• Data excerpts:
======

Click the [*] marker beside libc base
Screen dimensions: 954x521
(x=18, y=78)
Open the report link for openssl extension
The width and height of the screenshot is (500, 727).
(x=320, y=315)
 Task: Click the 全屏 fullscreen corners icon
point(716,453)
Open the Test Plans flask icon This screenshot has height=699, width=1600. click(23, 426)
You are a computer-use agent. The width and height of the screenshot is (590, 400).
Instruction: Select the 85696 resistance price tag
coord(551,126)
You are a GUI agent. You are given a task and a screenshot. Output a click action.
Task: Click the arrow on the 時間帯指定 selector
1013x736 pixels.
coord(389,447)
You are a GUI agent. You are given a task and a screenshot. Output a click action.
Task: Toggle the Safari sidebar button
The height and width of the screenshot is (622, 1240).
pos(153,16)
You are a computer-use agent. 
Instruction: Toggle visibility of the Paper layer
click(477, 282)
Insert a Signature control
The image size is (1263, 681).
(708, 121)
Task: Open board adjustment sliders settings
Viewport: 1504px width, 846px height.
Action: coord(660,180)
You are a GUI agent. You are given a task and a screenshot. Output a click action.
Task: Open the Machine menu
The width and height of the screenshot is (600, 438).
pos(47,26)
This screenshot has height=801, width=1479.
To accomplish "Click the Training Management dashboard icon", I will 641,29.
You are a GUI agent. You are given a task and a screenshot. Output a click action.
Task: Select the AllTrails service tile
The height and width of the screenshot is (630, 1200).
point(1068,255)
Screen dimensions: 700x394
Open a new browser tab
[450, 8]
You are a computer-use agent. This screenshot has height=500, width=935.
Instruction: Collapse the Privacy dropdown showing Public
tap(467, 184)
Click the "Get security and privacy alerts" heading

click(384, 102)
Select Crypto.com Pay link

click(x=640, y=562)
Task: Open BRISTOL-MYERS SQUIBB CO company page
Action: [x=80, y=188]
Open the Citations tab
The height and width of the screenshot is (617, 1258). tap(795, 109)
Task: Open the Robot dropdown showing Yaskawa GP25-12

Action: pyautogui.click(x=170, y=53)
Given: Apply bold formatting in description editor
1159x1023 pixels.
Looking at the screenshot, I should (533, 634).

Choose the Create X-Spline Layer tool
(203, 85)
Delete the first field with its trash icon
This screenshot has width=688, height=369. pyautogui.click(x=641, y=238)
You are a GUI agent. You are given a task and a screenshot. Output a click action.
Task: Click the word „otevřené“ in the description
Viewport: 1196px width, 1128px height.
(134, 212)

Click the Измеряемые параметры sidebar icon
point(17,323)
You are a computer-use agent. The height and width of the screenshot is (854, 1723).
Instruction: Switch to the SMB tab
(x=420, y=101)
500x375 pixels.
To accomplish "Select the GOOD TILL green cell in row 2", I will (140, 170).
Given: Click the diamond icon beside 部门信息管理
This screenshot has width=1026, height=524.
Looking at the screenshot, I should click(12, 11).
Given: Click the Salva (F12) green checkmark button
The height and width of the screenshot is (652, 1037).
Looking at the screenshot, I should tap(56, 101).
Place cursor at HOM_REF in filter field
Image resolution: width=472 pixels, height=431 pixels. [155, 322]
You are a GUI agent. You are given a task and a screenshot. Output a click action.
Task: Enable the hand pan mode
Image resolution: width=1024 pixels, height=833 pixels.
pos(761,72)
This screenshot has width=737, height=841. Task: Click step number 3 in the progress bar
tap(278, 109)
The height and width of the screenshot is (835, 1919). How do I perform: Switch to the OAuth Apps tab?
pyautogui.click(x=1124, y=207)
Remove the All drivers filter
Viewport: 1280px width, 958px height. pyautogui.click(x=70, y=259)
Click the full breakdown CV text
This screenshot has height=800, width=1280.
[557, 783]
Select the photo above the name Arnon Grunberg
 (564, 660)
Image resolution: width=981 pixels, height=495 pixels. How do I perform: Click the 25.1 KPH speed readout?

======

• To do: Look above for the line containing "Task: Click the word" and the line containing "500x375 pixels.". Transcribe both, with the lines between them, exactly.

• Your solution:
Task: Click the word „otevřené“ in the description
Viewport: 1196px width, 1128px height.
(134, 212)

Click the Измеряемые параметры sidebar icon
point(17,323)
You are a computer-use agent. The height and width of the screenshot is (854, 1723).
Instruction: Switch to the SMB tab
(x=420, y=101)
500x375 pixels.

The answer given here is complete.